Source information:
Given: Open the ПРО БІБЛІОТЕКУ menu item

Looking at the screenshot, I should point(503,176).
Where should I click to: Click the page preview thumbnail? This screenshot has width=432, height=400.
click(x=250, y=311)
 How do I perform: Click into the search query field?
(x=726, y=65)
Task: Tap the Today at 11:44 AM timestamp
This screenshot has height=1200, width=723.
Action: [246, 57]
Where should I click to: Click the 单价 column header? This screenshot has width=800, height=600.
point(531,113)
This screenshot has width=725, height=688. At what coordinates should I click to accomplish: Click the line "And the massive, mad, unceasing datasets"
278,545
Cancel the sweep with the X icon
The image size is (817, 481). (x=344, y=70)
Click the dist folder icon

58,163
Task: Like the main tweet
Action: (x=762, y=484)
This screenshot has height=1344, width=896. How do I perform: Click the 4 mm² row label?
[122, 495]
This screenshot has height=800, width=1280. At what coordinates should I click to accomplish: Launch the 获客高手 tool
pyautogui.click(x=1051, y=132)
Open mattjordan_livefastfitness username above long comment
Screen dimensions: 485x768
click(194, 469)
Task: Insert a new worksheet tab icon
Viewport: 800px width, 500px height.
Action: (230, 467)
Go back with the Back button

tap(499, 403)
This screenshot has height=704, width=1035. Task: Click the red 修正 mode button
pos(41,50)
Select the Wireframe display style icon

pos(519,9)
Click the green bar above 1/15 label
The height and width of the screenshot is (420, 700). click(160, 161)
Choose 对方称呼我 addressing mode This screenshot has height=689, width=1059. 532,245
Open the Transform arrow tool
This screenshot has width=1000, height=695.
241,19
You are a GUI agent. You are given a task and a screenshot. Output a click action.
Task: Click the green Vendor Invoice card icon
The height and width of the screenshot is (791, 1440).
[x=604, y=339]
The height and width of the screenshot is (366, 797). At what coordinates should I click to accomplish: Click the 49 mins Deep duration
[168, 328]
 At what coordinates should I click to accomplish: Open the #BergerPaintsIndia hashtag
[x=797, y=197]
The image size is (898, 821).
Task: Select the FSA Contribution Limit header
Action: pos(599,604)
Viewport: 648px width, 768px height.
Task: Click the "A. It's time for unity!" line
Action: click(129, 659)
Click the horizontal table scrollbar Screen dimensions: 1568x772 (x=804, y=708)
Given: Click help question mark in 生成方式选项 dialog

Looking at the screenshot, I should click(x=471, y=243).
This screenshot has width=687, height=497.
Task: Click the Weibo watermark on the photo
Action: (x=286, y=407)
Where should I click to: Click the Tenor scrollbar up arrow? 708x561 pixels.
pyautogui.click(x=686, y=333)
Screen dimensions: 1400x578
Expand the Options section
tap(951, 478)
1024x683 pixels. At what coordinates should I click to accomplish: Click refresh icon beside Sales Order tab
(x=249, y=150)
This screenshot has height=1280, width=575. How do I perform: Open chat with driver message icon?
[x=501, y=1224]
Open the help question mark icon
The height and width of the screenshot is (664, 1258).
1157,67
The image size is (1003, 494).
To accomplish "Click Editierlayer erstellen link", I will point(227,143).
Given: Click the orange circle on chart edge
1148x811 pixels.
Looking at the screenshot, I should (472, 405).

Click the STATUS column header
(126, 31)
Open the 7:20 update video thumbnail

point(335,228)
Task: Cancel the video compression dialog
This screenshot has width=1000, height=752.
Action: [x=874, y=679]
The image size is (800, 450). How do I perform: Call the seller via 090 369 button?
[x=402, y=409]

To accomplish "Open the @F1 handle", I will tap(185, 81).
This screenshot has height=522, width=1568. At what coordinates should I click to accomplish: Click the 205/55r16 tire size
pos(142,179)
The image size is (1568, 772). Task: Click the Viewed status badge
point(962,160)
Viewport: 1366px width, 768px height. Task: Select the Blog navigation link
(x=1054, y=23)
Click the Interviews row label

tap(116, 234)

Work required: Write out exactly the lines from the line containing "The image size is (1568, 772)." to the end of the listing above, both included, and nothing else.

Task result:
The image size is (1568, 772). Task: Click the Viewed status badge
point(962,160)
Viewport: 1366px width, 768px height. Task: Select the Blog navigation link
(x=1054, y=23)
Click the Interviews row label

tap(116, 234)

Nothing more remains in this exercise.